3

12.7K 987 46
                                    

"Lo beli makanan sebanyak itu mau buat siapa?" tanya Nazril pada Anka yang memborong makanan di kantin sekolah.

"Adek gue lagi sakit pasti lagi gak mau makan, gue beliin ini semua biar dia selera makan" jawab Anka.

"Sebanyak itu? adek lo bisa makannya?" heran Mahesa.

"Gue gak tau adek suka yang mana, makanya gue beli semuanya biar nanti pilih sendiri" jelas Anka lalu membayar semua makanan yang di pesannya.

"Jadi lo mau langsung pulang? gak ikut ekskul, hari ini kan lo ada ekskul" ujar Nazril sambil merangkul pundak Anka. "Kalau mau langsung pulang kita ikut ya, mau jenguk adek lo sekalian" sambungnya lagi.

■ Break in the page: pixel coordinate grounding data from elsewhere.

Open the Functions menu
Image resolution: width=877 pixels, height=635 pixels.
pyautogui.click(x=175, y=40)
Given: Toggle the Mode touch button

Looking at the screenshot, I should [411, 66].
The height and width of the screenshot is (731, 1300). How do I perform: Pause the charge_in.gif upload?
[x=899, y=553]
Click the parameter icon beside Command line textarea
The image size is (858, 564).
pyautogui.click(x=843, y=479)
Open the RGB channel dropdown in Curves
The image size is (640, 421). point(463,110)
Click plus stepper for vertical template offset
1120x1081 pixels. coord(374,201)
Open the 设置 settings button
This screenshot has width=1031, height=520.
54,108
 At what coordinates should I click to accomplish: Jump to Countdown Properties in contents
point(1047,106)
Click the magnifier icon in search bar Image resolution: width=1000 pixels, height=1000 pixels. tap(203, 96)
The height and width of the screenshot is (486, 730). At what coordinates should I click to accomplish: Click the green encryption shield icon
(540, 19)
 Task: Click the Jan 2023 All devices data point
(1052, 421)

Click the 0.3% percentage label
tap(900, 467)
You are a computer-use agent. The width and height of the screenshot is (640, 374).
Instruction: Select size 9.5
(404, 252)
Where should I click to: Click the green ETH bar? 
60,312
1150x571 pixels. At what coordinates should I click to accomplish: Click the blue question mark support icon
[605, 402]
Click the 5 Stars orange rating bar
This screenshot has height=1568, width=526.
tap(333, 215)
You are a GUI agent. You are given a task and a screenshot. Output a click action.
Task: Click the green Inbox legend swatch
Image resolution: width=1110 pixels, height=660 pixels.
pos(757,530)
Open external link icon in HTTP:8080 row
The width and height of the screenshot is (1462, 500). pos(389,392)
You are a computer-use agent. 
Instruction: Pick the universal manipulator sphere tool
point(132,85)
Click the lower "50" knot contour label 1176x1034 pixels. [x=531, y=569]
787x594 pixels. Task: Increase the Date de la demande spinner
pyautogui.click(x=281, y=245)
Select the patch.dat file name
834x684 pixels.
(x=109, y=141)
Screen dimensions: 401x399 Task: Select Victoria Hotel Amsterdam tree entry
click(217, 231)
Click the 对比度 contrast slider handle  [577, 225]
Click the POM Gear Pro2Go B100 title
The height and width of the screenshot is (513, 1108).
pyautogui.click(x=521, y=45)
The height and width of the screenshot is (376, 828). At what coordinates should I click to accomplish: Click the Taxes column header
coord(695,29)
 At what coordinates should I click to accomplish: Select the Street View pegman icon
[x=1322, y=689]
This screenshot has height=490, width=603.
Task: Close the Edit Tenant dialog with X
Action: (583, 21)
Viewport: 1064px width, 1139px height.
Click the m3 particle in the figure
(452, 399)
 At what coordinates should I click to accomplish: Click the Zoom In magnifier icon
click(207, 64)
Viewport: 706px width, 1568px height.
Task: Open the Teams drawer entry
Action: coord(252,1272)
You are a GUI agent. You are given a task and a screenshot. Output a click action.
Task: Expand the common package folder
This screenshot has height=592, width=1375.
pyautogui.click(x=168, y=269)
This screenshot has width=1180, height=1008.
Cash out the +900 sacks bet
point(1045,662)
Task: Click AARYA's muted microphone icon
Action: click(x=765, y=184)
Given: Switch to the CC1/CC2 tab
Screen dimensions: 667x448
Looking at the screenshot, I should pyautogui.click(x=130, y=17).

"Lain kali aja, adek gue harus banyak istirahat. Gue duluan" pamit Anka segera pergi menuju mobilnya.

"Kenapa ya, adeknya Anka gak satu sekolahan sama dia? padahal kan lebih enak kalau mereka satu sekolah" ujar Mahesa.

"Mungkin adeknya yang gak mau atau memang mereka di bebasin milih sekolah masing-masing. Jadi yang mana menurut mereka nyaman ya itu jadi pilihan mereka" balas Nazril.

Dia juga tidak tahu pasti, kenapa sahabatnya itu beda sekolah dengan adiknya. Kebanyakan kakak beradik itu satu sekolah karena lebih mudah untuk mengantar dan menjemputnya.

"Bisa jadi, atau mungkin adeknya Anka udah bosen setiap hari sama Anka terus makanya milih beda sekolah"

"Mungkin, dahlah ayo balik ke lapangan sebentar lagi guru olahraga datang" ajak Nazril segera kembali ke dalam sekolah.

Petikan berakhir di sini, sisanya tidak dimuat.